Aim of the exercise:
From the line that contains "Open the @Y_Buyukersen handle on first tweet" down to the last line of the entries, repeat every line exactly. Do not carry over the pictures.

Input for this task:
__________________________________________________

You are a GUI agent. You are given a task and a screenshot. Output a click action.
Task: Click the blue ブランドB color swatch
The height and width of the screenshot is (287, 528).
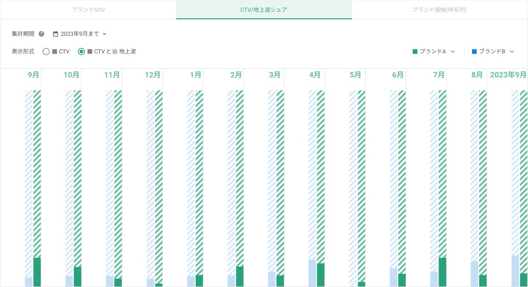[x=474, y=52]
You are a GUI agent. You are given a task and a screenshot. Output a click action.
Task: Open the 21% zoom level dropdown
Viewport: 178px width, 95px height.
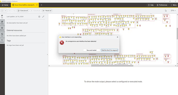(173, 10)
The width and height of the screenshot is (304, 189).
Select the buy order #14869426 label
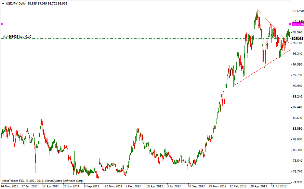(17, 36)
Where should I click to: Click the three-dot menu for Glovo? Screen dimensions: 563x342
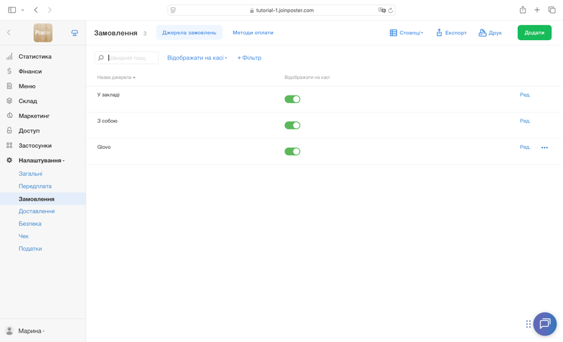point(544,148)
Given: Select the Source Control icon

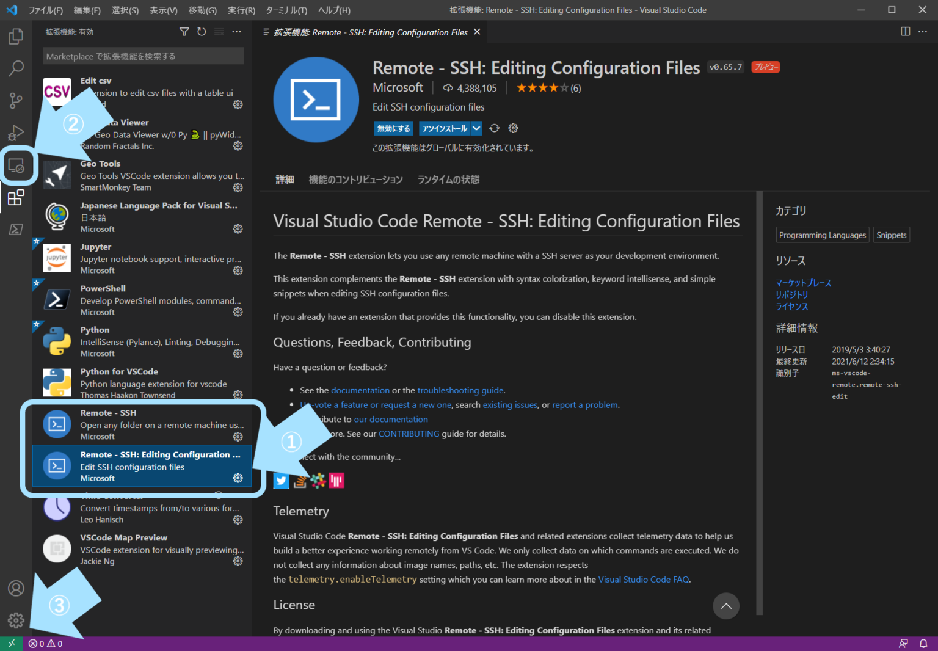Looking at the screenshot, I should click(x=16, y=100).
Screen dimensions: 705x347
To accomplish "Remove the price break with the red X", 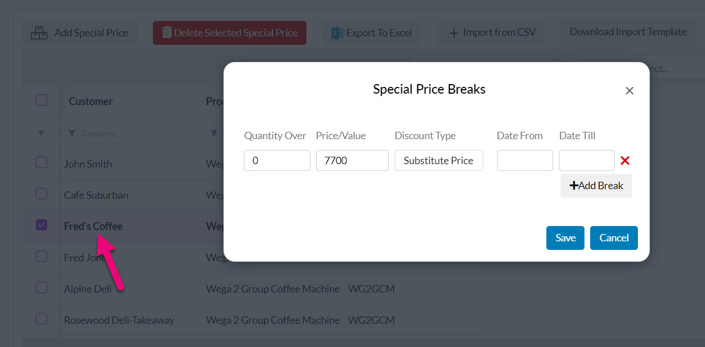I will click(x=625, y=161).
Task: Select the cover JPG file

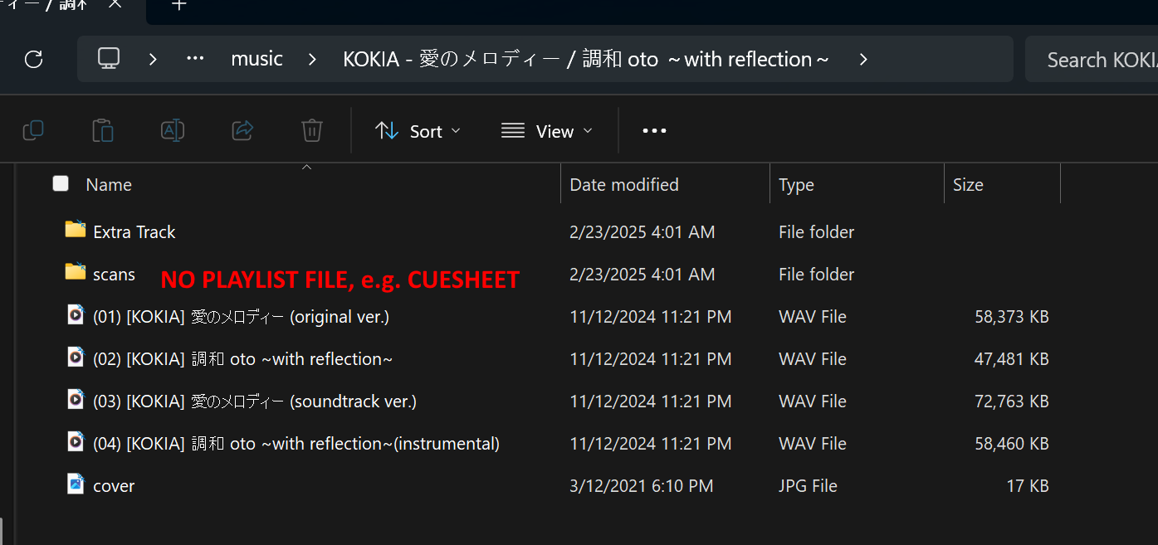Action: (114, 486)
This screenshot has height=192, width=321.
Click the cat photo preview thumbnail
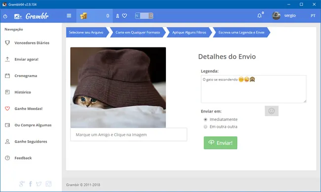118,87
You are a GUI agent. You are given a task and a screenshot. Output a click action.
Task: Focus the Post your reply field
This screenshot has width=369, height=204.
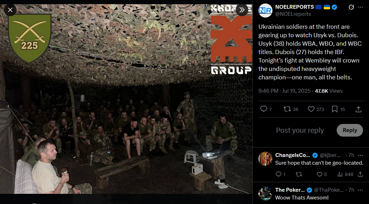click(x=300, y=130)

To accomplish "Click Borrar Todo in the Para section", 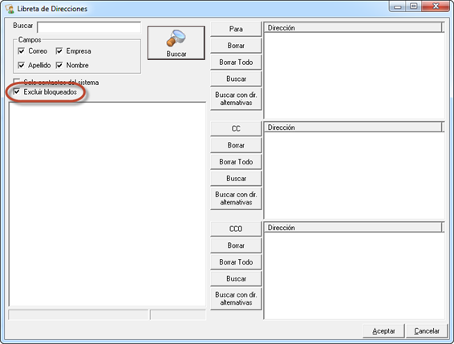I will click(x=236, y=63).
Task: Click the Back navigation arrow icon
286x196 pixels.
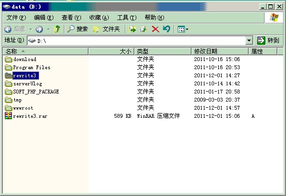Action: 8,29
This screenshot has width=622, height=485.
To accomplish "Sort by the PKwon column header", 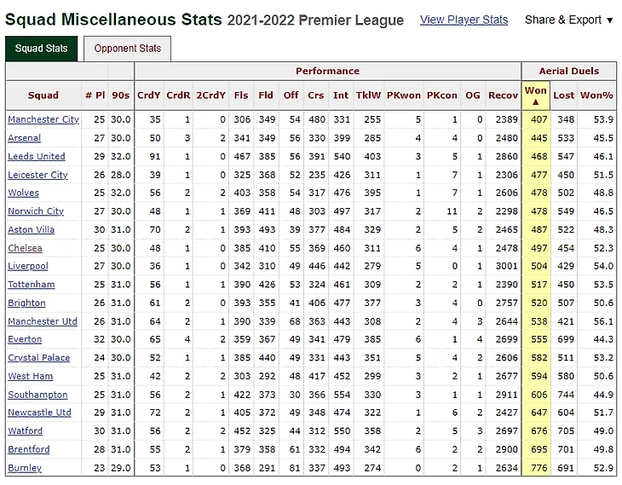I will tap(403, 95).
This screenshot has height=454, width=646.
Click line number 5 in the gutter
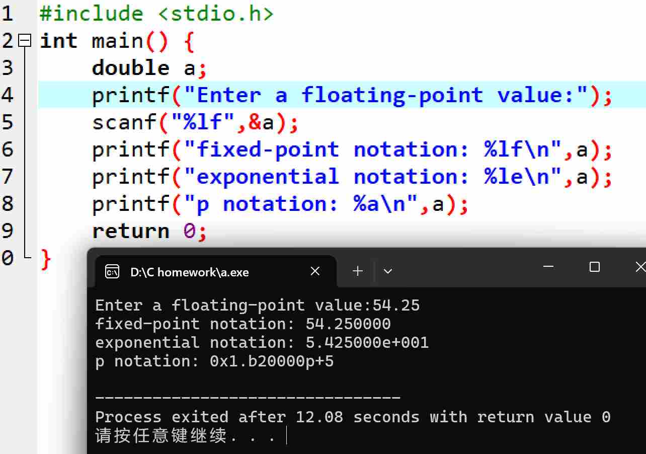pyautogui.click(x=7, y=122)
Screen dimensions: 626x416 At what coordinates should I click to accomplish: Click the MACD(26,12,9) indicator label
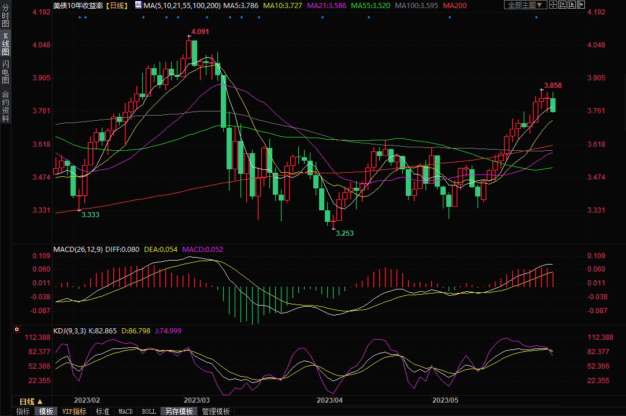pyautogui.click(x=78, y=250)
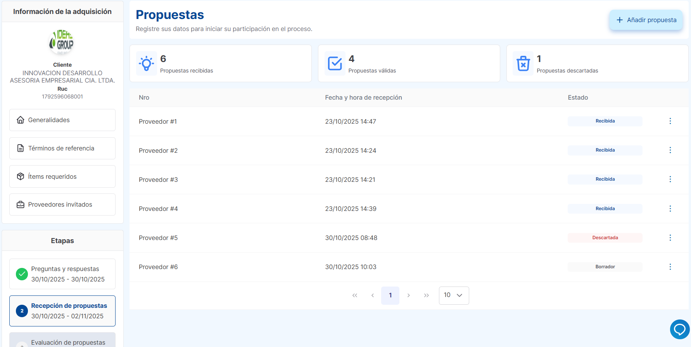Go to Términos de referencia
The image size is (691, 347).
62,148
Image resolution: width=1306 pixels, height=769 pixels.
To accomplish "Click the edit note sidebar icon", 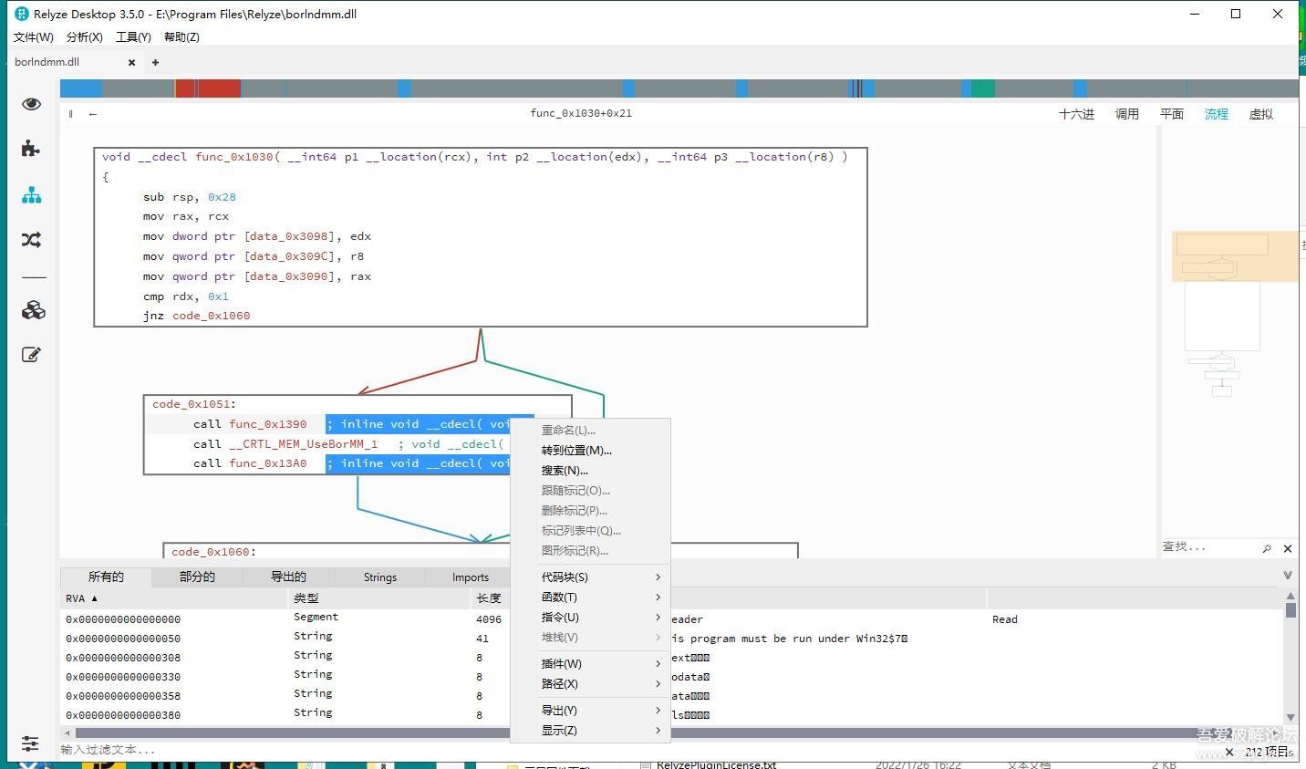I will (31, 355).
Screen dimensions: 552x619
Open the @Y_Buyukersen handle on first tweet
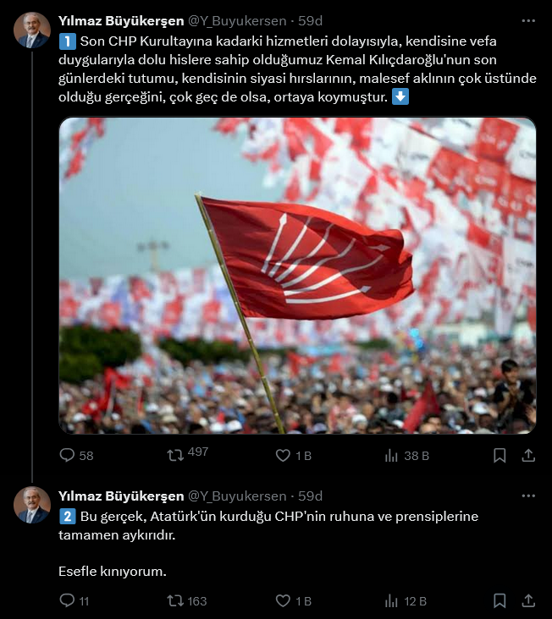coord(237,21)
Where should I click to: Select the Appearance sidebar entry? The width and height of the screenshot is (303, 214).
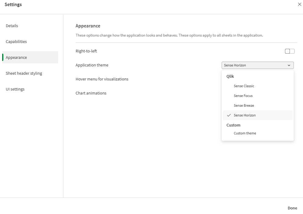[x=16, y=57]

__________________________________________________

Result of the task:
Open the @Y_Buyukersen handle on first tweet
coord(237,21)
Where should I click to: Select the Appearance sidebar entry? The width and height of the screenshot is (303, 214).
[x=16, y=57]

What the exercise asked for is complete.